[Records from a collection]
####

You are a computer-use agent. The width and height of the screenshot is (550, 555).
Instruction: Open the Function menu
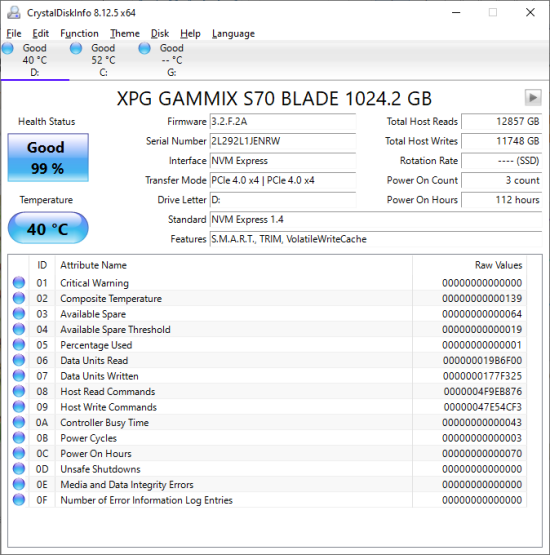(x=79, y=34)
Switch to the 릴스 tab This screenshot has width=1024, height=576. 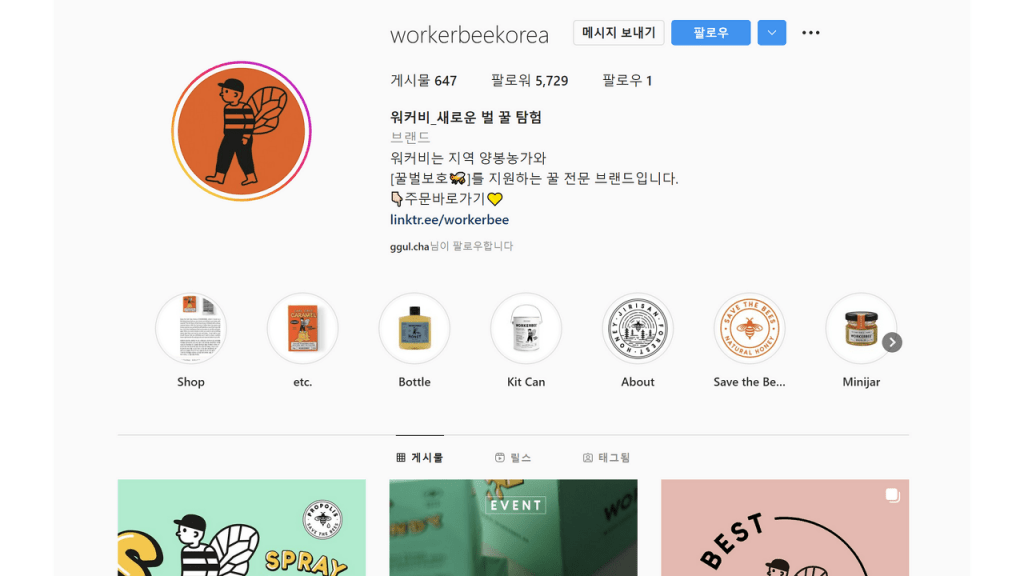click(x=513, y=458)
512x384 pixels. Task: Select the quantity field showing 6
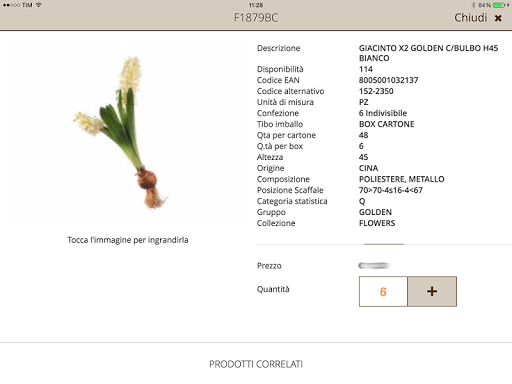(383, 291)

####

(Work to be completed):
Reproduce the lines from the one containing "512x384 pixels. Task: Select" through the end of the entries, inclusive, swapping "quantity" for "amount" and keeping everything else unchanged. Omit the pictures from your answer.

(Output of the task):
512x384 pixels. Task: Select the amount field showing 6
(383, 291)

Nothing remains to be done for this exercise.